◆ Request:
Return the lines from the one containing "At what coordinates should I click to accomplish: Open" through the one containing "Looking at the screenshot, I should (51, 180).", unchanged and in the same order.

◆ Records shown:

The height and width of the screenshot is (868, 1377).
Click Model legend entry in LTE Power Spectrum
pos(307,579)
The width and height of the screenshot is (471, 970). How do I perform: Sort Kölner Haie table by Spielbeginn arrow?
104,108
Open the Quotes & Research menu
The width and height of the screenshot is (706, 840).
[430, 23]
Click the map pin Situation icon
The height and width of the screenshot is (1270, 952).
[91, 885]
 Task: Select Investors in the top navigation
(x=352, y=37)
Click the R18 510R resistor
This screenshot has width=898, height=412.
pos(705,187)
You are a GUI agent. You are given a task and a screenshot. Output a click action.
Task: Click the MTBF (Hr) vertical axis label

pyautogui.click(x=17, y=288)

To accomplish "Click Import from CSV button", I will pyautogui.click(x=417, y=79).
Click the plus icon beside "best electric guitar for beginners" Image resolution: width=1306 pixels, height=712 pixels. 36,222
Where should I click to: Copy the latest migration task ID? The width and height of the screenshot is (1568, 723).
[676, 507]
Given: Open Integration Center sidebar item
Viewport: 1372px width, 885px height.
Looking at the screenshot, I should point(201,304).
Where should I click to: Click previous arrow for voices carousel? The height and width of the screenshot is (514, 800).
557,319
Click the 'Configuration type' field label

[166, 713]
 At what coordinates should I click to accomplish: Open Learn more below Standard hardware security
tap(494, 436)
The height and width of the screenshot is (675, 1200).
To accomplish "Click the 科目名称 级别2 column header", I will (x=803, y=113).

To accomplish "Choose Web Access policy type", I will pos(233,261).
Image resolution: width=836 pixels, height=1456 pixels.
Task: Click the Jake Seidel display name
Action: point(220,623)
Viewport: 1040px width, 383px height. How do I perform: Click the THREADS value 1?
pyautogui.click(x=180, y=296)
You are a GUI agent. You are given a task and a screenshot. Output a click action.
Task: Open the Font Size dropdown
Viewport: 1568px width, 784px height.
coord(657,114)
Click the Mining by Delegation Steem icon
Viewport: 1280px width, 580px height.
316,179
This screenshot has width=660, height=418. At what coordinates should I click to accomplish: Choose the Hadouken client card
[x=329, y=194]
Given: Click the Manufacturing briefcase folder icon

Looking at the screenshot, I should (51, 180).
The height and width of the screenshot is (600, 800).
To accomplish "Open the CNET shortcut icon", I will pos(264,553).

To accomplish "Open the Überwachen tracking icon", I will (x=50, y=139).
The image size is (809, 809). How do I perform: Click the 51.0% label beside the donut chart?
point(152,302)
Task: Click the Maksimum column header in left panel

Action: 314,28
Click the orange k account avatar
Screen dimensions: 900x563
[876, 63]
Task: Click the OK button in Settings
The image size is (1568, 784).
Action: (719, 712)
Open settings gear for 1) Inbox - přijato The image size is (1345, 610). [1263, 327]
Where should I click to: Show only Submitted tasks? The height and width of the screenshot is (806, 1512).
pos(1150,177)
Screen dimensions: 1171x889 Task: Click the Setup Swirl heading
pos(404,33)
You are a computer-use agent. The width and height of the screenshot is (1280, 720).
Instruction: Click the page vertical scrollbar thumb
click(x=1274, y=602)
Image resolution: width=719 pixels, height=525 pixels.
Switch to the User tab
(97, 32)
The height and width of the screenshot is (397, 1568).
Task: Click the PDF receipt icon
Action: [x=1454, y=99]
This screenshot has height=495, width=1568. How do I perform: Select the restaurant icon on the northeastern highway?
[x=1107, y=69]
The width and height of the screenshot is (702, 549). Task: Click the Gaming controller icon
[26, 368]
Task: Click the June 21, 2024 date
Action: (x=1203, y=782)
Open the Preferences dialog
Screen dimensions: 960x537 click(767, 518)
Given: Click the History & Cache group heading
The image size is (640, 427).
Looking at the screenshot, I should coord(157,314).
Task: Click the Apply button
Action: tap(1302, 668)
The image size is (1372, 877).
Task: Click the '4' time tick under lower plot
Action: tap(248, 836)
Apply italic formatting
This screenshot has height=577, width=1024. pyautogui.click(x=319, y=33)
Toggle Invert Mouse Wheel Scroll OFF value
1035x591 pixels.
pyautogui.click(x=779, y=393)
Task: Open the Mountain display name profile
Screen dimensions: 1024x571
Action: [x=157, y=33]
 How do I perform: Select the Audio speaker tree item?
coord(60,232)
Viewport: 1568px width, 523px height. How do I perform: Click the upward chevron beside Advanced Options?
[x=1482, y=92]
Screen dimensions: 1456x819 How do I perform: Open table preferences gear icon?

◆ Written answer:
 At what coordinates should I click to accomplish: Open Learn more below Standard hardware security
tap(494, 436)
The height and width of the screenshot is (675, 1200).
To accomplish "Click the 科目名称 级别2 column header", I will (x=803, y=113).

To accomplish "Choose Web Access policy type", I will pos(233,261).
Image resolution: width=836 pixels, height=1456 pixels.
Task: Click the Jake Seidel display name
Action: point(220,623)
Viewport: 1040px width, 383px height. How do I perform: Click the THREADS value 1?
pyautogui.click(x=180, y=296)
You are a GUI agent. You are given a task and a screenshot. Output a click action.
Task: Open the Font Size dropdown
Viewport: 1568px width, 784px height.
coord(657,114)
Click the Mining by Delegation Steem icon
Viewport: 1280px width, 580px height.
316,179
This screenshot has width=660, height=418. At what coordinates should I click to accomplish: Choose the Hadouken client card
[x=329, y=194]
Given: Click the Manufacturing briefcase folder icon

Looking at the screenshot, I should (51, 180).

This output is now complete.